Sometimes I wish waiting weren’t a part of God’s plan.
I like to see things happen and know things are moving forward in the direction I want them to go. Waiting simply does not give me the comforting sense that I am in control and everything is going to work out just perfectly. (And I really want to know that!)
Some days I wish I could just take a sneak peak at the end of God’s plan for me and see how it turns out…or at least hurry the whole process along until I get to the part that I really like. Yes, I can convince myself quite easily that getting results (or at least being able to predict them) is what would be best for me.
My devotional book, Life in His Hands: A Call to Godly Surrender and Purposeful Living, will be released in September – one year after I submitted my initial draft to Lighthouse Publishing of the Carolinas. I remember getting the news from my publisher that it would take an entire year for my book to be published. I was a bit shocked and found myself inwardly exclaiming, “WHAT??” Although I now understand this time frame is essential to producing a quality book, the thought of waiting that long was hard to bear after months of pouring my time and energy into writing it.
This book had become precious to me, and I wanted to share it with others as soon as I could.
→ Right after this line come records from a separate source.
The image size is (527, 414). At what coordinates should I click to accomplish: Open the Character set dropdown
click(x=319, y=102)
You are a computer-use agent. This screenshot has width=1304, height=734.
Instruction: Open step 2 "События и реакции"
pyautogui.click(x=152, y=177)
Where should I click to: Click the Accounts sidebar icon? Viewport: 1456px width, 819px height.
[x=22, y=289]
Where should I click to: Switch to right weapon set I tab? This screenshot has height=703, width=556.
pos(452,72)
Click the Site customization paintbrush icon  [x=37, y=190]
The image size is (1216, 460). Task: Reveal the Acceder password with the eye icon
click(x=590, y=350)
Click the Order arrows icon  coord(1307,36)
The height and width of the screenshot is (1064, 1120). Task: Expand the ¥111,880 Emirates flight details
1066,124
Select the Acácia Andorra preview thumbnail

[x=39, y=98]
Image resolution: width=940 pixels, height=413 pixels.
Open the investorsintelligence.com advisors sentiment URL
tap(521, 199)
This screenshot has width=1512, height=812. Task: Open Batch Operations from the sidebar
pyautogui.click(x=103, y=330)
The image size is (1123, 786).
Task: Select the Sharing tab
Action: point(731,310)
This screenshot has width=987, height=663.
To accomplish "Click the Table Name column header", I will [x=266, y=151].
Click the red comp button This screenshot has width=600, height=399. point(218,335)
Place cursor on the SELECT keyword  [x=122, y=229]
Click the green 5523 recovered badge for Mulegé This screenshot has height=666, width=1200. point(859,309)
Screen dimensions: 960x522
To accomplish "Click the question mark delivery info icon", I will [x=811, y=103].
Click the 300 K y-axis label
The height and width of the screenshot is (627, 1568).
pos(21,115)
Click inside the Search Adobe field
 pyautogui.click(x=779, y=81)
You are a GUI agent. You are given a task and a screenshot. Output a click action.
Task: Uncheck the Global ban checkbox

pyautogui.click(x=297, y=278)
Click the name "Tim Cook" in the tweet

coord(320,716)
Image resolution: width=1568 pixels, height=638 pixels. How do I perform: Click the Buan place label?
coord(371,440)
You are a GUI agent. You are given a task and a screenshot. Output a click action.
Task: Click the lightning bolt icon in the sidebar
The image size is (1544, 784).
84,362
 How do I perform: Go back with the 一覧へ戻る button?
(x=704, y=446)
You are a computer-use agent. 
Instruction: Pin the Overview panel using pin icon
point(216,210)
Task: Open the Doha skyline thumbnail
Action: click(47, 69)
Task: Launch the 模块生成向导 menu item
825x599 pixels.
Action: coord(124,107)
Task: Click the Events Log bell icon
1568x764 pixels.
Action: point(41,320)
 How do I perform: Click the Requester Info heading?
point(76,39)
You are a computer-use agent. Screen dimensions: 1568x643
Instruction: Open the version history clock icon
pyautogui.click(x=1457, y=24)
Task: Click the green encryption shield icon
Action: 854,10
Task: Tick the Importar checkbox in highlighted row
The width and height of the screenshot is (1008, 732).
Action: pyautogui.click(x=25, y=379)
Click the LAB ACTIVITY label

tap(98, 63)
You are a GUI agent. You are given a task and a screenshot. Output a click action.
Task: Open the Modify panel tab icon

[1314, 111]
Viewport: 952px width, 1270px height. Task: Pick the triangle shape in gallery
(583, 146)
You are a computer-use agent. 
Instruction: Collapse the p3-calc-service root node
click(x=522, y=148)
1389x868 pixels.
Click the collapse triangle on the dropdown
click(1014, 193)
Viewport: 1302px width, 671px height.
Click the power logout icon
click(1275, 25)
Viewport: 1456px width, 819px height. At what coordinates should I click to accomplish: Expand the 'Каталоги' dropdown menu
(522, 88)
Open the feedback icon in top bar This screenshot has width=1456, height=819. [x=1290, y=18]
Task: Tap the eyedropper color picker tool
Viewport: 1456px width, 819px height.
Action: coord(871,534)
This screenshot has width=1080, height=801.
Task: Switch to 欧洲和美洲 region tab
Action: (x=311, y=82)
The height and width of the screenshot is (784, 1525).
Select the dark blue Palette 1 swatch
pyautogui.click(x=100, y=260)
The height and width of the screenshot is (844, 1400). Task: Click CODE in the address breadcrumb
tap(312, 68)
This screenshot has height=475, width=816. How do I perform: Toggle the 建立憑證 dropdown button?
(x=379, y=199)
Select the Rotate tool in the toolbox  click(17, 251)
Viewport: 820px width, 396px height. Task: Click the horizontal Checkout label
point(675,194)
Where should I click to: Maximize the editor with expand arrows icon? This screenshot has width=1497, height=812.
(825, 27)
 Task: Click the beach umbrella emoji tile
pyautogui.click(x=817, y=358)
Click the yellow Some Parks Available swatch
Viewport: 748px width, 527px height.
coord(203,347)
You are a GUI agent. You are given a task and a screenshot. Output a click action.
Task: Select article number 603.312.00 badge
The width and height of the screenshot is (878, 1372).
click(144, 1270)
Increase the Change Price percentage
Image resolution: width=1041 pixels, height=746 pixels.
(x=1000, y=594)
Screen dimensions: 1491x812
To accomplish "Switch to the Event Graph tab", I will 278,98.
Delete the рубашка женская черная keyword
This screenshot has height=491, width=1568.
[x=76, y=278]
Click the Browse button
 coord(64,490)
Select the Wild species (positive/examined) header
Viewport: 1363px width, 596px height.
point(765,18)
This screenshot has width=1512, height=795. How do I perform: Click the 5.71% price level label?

But I realized that waiting was vitally important, so I knew I could handle the year-long process in order to make it an even better book.
However, the one thing that still required a great amount of faith was the uncertainty of it all.
There is no road map of what will happen once my book is released. There are no guarantees or certain outcomes. Only God knows what will take place. He has a plan, but I do not know it. However, I do know deep within me that he is completely trustworthy; I know that the One who has been with me through it all will not leave me now. He has not forgotten the plans he has for me, and he will not forsake me, no matter what my doubts and insecurities try to tell me. God has proved himself faithful to me, and I will hold fast to that.
My mom always tells me, “God was faithful today; he will be faithful tomorrow.” How true these words have been in my life! I may not always see exactly how God is working, but I know that he loves me and is ever faithful to me. And knowing that, I can endure the waiting and not knowing. Yes, someone far greater than me is in charge of the plans for my life, and he can work them out just perfectly.